▶ EXERCISE BRIEF
Could you copy every entry exactly, with nothing changed?

Content starts

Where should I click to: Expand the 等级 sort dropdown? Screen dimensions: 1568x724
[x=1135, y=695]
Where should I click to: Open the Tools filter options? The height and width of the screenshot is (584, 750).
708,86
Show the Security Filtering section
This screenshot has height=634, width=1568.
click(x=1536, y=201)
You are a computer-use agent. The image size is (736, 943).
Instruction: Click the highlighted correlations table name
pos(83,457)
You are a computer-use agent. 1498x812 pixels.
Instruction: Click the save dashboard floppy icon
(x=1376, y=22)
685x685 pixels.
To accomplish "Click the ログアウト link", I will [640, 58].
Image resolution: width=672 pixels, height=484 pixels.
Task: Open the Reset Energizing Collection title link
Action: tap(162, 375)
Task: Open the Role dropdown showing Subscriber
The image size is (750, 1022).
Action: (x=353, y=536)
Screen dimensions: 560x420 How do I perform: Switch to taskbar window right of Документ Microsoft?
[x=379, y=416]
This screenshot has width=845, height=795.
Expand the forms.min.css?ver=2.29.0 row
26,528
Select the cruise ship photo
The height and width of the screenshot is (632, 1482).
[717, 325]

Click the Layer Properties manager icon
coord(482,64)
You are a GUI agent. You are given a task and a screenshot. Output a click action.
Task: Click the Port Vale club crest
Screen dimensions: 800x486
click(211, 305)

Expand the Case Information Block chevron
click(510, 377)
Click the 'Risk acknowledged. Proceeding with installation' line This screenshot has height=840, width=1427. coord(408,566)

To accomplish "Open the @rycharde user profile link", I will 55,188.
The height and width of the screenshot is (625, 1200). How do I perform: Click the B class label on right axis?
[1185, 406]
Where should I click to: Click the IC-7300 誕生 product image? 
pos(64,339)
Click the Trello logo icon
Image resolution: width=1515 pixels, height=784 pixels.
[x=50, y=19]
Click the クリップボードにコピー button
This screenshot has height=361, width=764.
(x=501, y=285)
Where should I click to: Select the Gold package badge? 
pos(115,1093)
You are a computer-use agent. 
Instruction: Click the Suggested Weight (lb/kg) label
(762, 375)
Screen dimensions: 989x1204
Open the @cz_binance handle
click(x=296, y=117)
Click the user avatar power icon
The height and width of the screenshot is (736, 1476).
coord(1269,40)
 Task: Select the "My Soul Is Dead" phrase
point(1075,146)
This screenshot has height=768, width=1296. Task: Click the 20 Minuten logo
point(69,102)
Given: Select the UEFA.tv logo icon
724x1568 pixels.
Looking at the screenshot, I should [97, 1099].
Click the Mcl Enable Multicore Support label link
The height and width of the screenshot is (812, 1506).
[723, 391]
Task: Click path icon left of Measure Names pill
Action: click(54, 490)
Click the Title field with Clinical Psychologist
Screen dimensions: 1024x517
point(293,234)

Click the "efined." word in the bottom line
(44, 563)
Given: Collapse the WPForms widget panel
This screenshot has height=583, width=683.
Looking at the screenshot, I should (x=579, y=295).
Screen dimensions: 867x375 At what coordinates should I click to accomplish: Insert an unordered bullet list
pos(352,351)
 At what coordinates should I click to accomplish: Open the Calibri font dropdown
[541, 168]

Content ends

▶ SOLUTION TO THIS TASK
Where should I click to: Expand the 等级 sort dropdown? Screen dimensions: 1568x724
[x=1135, y=695]
Where should I click to: Open the Tools filter options? The height and width of the screenshot is (584, 750).
708,86
Show the Security Filtering section
This screenshot has height=634, width=1568.
click(x=1536, y=201)
You are a computer-use agent. The image size is (736, 943).
Instruction: Click the highlighted correlations table name
pos(83,457)
You are a computer-use agent. 1498x812 pixels.
Instruction: Click the save dashboard floppy icon
(x=1376, y=22)
685x685 pixels.
To accomplish "Click the ログアウト link", I will [640, 58].
Image resolution: width=672 pixels, height=484 pixels.
Task: Open the Reset Energizing Collection title link
Action: tap(162, 375)
Task: Open the Role dropdown showing Subscriber
The image size is (750, 1022).
Action: (x=353, y=536)
Screen dimensions: 560x420 How do I perform: Switch to taskbar window right of Документ Microsoft?
[x=379, y=416]
This screenshot has width=845, height=795.
Expand the forms.min.css?ver=2.29.0 row
26,528
Select the cruise ship photo
The height and width of the screenshot is (632, 1482).
[717, 325]

Click the Layer Properties manager icon
coord(482,64)
You are a GUI agent. You are given a task and a screenshot. Output a click action.
Task: Click the Port Vale club crest
Screen dimensions: 800x486
click(211, 305)

Expand the Case Information Block chevron
click(510, 377)
Click the 'Risk acknowledged. Proceeding with installation' line This screenshot has height=840, width=1427. coord(408,566)

To accomplish "Open the @rycharde user profile link", I will 55,188.
The height and width of the screenshot is (625, 1200). How do I perform: Click the B class label on right axis?
[1185, 406]
Where should I click to: Click the IC-7300 誕生 product image? 
pos(64,339)
Click the Trello logo icon
Image resolution: width=1515 pixels, height=784 pixels.
[x=50, y=19]
Click the クリップボードにコピー button
This screenshot has height=361, width=764.
(x=501, y=285)
Where should I click to: Select the Gold package badge? 
pos(115,1093)
You are a computer-use agent. 
Instruction: Click the Suggested Weight (lb/kg) label
(762, 375)
Screen dimensions: 989x1204
Open the @cz_binance handle
click(x=296, y=117)
Click the user avatar power icon
The height and width of the screenshot is (736, 1476).
coord(1269,40)
 Task: Select the "My Soul Is Dead" phrase
point(1075,146)
This screenshot has height=768, width=1296. Task: Click the 20 Minuten logo
point(69,102)
Given: Select the UEFA.tv logo icon
724x1568 pixels.
Looking at the screenshot, I should [97, 1099].
Click the Mcl Enable Multicore Support label link
The height and width of the screenshot is (812, 1506).
[723, 391]
Task: Click path icon left of Measure Names pill
Action: click(54, 490)
Click the Title field with Clinical Psychologist
Screen dimensions: 1024x517
point(293,234)

Click the "efined." word in the bottom line
(44, 563)
Given: Collapse the WPForms widget panel
This screenshot has height=583, width=683.
Looking at the screenshot, I should (x=579, y=295).
Screen dimensions: 867x375 At what coordinates should I click to accomplish: Insert an unordered bullet list
pos(352,351)
 At what coordinates should I click to accomplish: Open the Calibri font dropdown
[541, 168]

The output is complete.